• Цитируемый текст:
Выбрать главу

Евгений Данилович Агранович родился в городе Орле 13 октября 1918 г., и 12-летним приехал в Москву, где уже жил у родственников его старший брат Леонид. Родственники не сильно обрадовались приезду младшего брата и не стали его кормить. Выживал, как удавалось. В Москве была «Бригада Маяковского», человек 30–40, сплотившаяся вокруг поэта, в которую входили оба брата. После смерти Маяковского все они усиленно пропагандировали его поэзию, читали стихи и поэмы с большим энтузиазмом на фабриках, заводах, на стройках, в воинских частях. Сценическому мастерству чтецов их обучал один из ярчайших мастеров художественного слова В.Н. Яхонтов, выступавший сам в концертах с программой Маяковского. Стихи и песни на свои стихи Евгений Агранович начал писать уже в 1938 г. В довоенные годы в Москве организовалось литературно-поэтическое братство, куда входил и Агранович, в числе близких его друзей были Павел Коган, Михаил Кульчицкий, Борис Слуцкий, Борис Смоленский. Самая знаменитая довоенная песня была написана им в соавторстве с Борисом Смоленским в 1938 году, называлась «Одесса-мама». Стихи Е. Аграновича и Б. Смоленского, музыка Е. Аграновича. Люди довоенного поколения, конечно, помнят куплеты из этого знаменитого шлягера мирного времени.

В 1939 году Агранович поступил учиться в Московский Литературный Институт имени Горького.

Друзья-сокурсники уже что-то напечатали в газетах, журналах, а его песню распевали по всей Москве под гитару и без гитары, но ни он, ни Смоленский не спешили её опубликовать, очевидно, понимая, что всеобщее признание и успех песни за её откровенный «смех-юмор» были вызовом времени. Слишком смело было тогда назвать канонизированного советской литературой Пушкина Сашкой и упоминать имя уже расстрелянного Бабеля. Конечно, стихи были не для печати.

С первых дней войны занятия в Литинституте прекратились, начальство исчезло, и студенты стали добровольно уходить на фронт. Из студентов Литинститута в Москве сформировался 22-й истребительный батальон, добровольцем в него пошёл и Евгений Агранович.

• Исходный листинг:
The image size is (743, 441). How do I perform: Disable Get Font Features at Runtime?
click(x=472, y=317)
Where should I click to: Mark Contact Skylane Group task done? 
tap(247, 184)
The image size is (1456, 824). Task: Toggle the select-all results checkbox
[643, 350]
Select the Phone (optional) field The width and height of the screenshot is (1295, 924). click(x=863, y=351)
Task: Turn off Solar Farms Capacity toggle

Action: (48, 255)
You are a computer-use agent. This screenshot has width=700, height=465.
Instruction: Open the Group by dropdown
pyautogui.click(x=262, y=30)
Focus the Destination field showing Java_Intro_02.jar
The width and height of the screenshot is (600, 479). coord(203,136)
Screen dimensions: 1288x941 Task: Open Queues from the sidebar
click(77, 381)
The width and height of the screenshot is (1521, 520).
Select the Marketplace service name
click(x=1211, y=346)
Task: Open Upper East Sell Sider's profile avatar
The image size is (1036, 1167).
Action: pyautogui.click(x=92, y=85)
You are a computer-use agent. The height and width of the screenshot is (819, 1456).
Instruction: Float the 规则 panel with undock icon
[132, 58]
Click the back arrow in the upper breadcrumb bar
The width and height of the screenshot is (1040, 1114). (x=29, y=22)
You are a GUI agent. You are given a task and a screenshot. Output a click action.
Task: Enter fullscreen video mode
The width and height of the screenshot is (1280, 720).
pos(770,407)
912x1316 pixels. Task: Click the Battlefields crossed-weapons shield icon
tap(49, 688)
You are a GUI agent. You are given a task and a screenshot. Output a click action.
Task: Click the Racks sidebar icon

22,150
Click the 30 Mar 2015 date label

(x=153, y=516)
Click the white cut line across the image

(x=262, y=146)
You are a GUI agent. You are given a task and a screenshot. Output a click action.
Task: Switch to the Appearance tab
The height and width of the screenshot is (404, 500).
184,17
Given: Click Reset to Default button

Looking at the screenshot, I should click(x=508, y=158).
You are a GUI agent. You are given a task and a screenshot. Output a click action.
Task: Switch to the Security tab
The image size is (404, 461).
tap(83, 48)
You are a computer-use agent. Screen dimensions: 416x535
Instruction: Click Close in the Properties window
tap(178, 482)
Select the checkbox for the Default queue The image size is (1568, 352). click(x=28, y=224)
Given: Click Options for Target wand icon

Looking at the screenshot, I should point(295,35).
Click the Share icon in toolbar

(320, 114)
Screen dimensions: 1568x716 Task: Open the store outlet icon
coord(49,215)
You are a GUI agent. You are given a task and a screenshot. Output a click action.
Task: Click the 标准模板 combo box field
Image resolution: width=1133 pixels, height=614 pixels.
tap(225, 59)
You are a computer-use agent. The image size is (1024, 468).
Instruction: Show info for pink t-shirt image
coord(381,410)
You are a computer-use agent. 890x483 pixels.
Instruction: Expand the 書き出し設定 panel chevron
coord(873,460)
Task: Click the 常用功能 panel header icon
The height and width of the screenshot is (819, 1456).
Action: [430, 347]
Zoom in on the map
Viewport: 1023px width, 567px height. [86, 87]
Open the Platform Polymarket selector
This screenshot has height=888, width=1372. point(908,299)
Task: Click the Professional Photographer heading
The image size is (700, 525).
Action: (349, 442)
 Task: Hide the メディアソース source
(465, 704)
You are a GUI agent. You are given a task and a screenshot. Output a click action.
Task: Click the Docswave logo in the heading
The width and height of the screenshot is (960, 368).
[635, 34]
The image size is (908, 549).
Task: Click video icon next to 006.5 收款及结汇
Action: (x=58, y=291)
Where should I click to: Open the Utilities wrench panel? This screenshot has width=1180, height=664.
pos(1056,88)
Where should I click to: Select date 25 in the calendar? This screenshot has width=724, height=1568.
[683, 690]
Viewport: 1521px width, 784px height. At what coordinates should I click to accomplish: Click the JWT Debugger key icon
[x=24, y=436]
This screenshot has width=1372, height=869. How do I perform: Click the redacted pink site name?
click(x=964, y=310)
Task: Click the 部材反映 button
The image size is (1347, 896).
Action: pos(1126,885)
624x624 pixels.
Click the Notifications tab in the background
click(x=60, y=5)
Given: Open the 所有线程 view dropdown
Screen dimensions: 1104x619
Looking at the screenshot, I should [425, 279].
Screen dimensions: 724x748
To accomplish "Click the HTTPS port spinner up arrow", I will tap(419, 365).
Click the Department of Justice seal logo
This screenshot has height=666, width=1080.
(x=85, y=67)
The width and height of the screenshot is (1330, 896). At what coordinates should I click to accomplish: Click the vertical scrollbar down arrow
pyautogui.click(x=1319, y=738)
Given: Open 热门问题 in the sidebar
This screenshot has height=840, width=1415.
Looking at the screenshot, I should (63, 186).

• Задания:
1 - Перечислите всех, кого текст об Аграновиче называет его близкими друзьями по довоенному литературно-поэтическому братству.
2 - Ответьте по тексту об Аграновиче на вопросы:
(a) Где и когда родился Евгений Агранович?
(b) Кто обучал чтецов сценическому мастерству?
(c) В какое учебное заведение Агранович поступил в 1939 году?
3 - Продолжите текст об Аграновиче с того места, где он обрывается.
Листинг здесь не понадобится.

• Ответы к заданиям:
1 - Павел Коган, Михаил Кульчицкий, Борис Слуцкий, Борис Смоленский.

2 -
(a) В городе Орле, 13 октября 1918 г.
(b) В.Н. Яхонтов.
(c) В Московский Литературный Институт имени Горького.

3 -
Как обладателя звонкого и красивого голоса его сразу назначили ротным запевалой в 22-м батальоне. Довольно скоро ротный запевала получил задание-приказ батальонного комиссара: отступающим подразделениям нужна была строевая песня.

– Что петь? – И сегодня тот давний вопрос Аграновича звучит как «гамлетовский».

– «Если завтра война, если завтра в поход»? «Когда нас в бой пошлёт товарищ Сталин»? Глупо и неприлично. Мы же отступали, – вспоминает Е.Д.,– и я использовал перевод Ады Оношкович-Яцыны из Киплинга, стихи которого любил и знал наизусть: «Пыль, пыль, пыль, пыль от шагающих сапог. Отпуска нет на войне». Эти слова через день пел весь батальон. Правда, комиссар (а тогда, в 41-м были ещё комиссары) сказал мне: «Песня хорошая – строевая, но слова в ней какие-то не наши». И я в разное время дописал в неё ещё четыре свои куплета». Вскоре эту песню запела вся армия. Куплеты из неё долетали и до других фронтов. Во время встречи с союзниками на Эльбе американцы тоже подхватили и запели русскую строевую песню.

Второй песней, не менее знаменитой, а, может быть, и более любимой бойцами, чем симоновская «Жди меня» стала следующая песня Е. Аграновича «Лина», написанная на фронте в 1942 году. Из воспоминаний Е.Д. Аграновича: «На фронте написал «Лину» – совсем простенькое сентиментальное танго. К моему глубокому удивлению, песня разнеслась по дивизии и армии, как степной пожар или, можно сказать, со скоростью анекдота. Без помощи радио и печати, в обход всех рогаток цензуры-редактуры, своим ходом, на своих крылышках облетела песенка фронт. Из окопа в окоп. Её даже не записывали. С губ сняли. Чем привлекла? Правдой о судьбе солдата, о глубокой любви, которая и под огнём думает о милой: если я погибну, не оставайся черной вдовой. Другой уцелевший солдат – это тоже я. Этой нотки в других песнях не было».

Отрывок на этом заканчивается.